Another development in the educational arena is the Pediatric Integrative Medicine in Residency (PIMR) program, a 100-hour online curriculum developed at the University of Arizona Center for Integrative Medicine. Designed to be embedded into conventional residency training, the program is halfway through a three-year national pilot phase at five US pediatric residencies: University of Arizona Department of Pediatrics, Stanford Children’s Health, University of Chicago Comer Children’s Hospital, Eastern Virginia Medical School/Children’s Hospital of the King’s Daughters, and the University of Kansas Department of Pediatrics, involving more than 300 pediatric residents and a dozen faculty. Early adopters of the program include Vanderbilt University School of Medicine Department of Pediatrics, Cardinal Glennon Children’s Medical Center, and the University of New Mexico Department of Pediatrics. The PIMR educational curriculum covers foundations of integrative medicine, including nutrition, mind-body medicine, physical activity, sleep, environment and health, and an introduction to whole medical systems. It also uses case-based teaching to introduce integrative approaches to common clinical conditions.
Although progress in the field of integrative pediatrics is evident, real obstacles exist, among them being unequal insurance reimbursement for children’s health issues [
7,
8], lack of research funding, skepticism from colleagues and administrators, compressed time during office visits, and competition from pharmaceutical companies. Recognition of these obstacles is important, yet so is acknowledgment of the relative lack of progress in prevention and treatment of complex pediatric conditions, such as obesity and autism, highlighting a call for new approaches.

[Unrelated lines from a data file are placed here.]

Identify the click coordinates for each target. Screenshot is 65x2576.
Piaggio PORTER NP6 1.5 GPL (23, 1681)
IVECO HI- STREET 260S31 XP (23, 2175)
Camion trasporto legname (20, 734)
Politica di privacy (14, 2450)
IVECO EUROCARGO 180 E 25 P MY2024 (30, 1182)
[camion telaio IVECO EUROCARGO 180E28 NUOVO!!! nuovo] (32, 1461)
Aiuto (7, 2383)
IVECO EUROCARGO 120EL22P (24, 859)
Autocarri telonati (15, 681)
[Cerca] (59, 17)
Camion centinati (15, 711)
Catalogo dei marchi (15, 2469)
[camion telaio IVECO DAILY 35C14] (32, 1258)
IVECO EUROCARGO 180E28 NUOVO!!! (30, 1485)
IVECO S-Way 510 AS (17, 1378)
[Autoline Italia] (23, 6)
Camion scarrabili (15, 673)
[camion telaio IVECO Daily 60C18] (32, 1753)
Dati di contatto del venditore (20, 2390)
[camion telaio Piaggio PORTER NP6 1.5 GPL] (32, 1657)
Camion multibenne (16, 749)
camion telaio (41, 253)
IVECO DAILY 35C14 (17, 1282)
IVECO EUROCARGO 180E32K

In reality, given the prevalence of integrative medicine use in children, even skeptics will require understanding of the potential risks and benefits of integrative treatments, in order to be prepared to direct patients and their families toward reliable resources.
It is possible that the most important benefit of integrative pediatrics is its potential for reduction in health care costs. Imagine the financial implications of a generation of children where the norm is healthy weight, mastery of self-regulation skills, avoidance of harmful environmental toxins, and the ability to apply evidence-based approaches to combat preventable chronic illness. Integrative pediatrics embraces each of these areas as fundamental to good health. In the search for models of medical care tailored to the children of today, I believe integrative medicine holds significant promise.